» **Short problem A**: Format the entries as a numbered list, covering only the part that opens with the line containing "Given: Focus the Internal Address field" and closes with the line containing "Action: (x=89, y=118)", with blank lines omitted.

From 2a7d5e1f5a6e51305e8c06d907c19974ce43f0fc Mon Sep 17 00:00:00 2001
From: liferecords <yjmm10@yeah.net>
Date: Tue, 5 Aug 2025 14:18:02 +0800
Subject: [PATCH] support infer  with transformers
MIME-Version: 1.0
Content-Type: text/plain; charset=UTF-8
Content-Transfer-Encoding: 8bit

add `--use_hf true` to use transformers，but the speed is very slower than vllm
---
 dots_ocr/parser.py | 81 ++++++++++++++++++++++++++++++++++++++++++++--
 1 file changed, 78 insertions(+), 3 deletions(-)

diff --git a/dots_ocr/parser.py b/dots_ocr/parser.py
index 1f1a1d8..f6648f1 100755
--- a/dots_ocr/parser.py
+++ b/dots_ocr/parser.py
@@ -31,6 +31,7 @@ class DotsOCRParser:
             output_dir="./output", 
             min_pixels=None,
             max_pixels=None,
+            use_hf=False,
         ):
         self.dpi = dpi
 
@@ -46,9 +47,72 @@ class DotsOCRParser:
         self.output_dir = output_dir
         self.min_pixels = min_pixels
         self.max_pixels = max_pixels
+
+        self.use_hf = use_hf
+        if self.use_hf:
+            self._load_hf_model()
+            print(f"use hf model, num_thread will be set to 1")
+        else:
+            print(f"use vllm model, num_thread will be set to {self.num_thread}")
         assert self.min_pixels is None or self.min_pixels >= MIN_PIXELS
         assert self.max_pixels is None or self.max_pixels <= MAX_PIXELS
 
+    def _load_hf_model(self):
+        import torch
+        from transformers import AutoModelForCausalLM, AutoProcessor, AutoTokenizer
+        from qwen_vl_utils import process_vision_info
+
+        model_path = "./weights/DotsOCR"

» **Data shown**:
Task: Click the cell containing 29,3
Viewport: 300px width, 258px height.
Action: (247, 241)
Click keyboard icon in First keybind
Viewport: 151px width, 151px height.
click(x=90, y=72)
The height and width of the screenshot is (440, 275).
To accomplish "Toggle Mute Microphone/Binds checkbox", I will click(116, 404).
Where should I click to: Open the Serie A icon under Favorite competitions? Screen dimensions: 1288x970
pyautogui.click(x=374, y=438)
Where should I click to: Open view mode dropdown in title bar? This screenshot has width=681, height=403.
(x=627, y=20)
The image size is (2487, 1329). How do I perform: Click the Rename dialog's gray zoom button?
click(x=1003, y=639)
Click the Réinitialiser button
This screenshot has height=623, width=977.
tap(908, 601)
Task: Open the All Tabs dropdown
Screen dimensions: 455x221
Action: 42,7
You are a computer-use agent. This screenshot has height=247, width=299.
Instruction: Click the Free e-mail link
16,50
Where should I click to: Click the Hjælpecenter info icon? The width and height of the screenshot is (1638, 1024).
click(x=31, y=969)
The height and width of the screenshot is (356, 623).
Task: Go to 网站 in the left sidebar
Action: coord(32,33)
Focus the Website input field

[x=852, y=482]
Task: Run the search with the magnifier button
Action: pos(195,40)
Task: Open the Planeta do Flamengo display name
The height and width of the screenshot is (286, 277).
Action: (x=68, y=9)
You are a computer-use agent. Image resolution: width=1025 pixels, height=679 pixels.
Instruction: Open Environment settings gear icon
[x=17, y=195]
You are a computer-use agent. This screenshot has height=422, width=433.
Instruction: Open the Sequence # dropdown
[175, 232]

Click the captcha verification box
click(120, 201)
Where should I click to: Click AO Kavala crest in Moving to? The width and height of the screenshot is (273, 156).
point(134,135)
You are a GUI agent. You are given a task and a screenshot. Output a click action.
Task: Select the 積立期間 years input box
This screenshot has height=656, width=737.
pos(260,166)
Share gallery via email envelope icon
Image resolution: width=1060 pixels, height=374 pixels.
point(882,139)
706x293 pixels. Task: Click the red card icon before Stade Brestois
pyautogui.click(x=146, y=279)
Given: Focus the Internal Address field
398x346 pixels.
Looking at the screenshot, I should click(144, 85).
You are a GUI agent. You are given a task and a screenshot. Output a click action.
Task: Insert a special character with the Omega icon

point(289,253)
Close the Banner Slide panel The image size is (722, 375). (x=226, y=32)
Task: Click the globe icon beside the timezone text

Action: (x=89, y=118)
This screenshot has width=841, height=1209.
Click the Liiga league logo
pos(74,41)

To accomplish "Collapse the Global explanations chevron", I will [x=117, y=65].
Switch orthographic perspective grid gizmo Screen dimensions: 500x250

» **Short problem B**: Quote from the patch the part that opens with the words "From 2a7d5e1f5a6e51305e8c06d907c19974ce43f0fc Mon" and closes with "insertions(+), 3 deletions(-)".

» **Task response A**:
1. Given: Focus the Internal Address field
2. 398x346 pixels.
3. Looking at the screenshot, I should click(144, 85).
4. You are a GUI agent. You are given a task and a screenshot. Output a click action.
5. Task: Insert a special character with the Omega icon
6. point(289,253)
7. Close the Banner Slide panel The image size is (722, 375). (x=226, y=32)
8. Task: Click the globe icon beside the timezone text
9. Action: (x=89, y=118)

» **Task response B**:
From 2a7d5e1f5a6e51305e8c06d907c19974ce43f0fc Mon Sep 17 00:00:00 2001
From: liferecords <yjmm10@yeah.net>
Date: Tue, 5 Aug 2025 14:18:02 +0800
Subject: [PATCH] support infer  with transformers
MIME-Version: 1.0
Content-Type: text/plain; charset=UTF-8
Content-Transfer-Encoding: 8bit

add `--use_hf true` to use transformers，but the speed is very slower than vllm
---
 dots_ocr/parser.py | 81 ++++++++++++++++++++++++++++++++++++++++++++--
 1 file changed, 78 insertions(+), 3 deletions(-)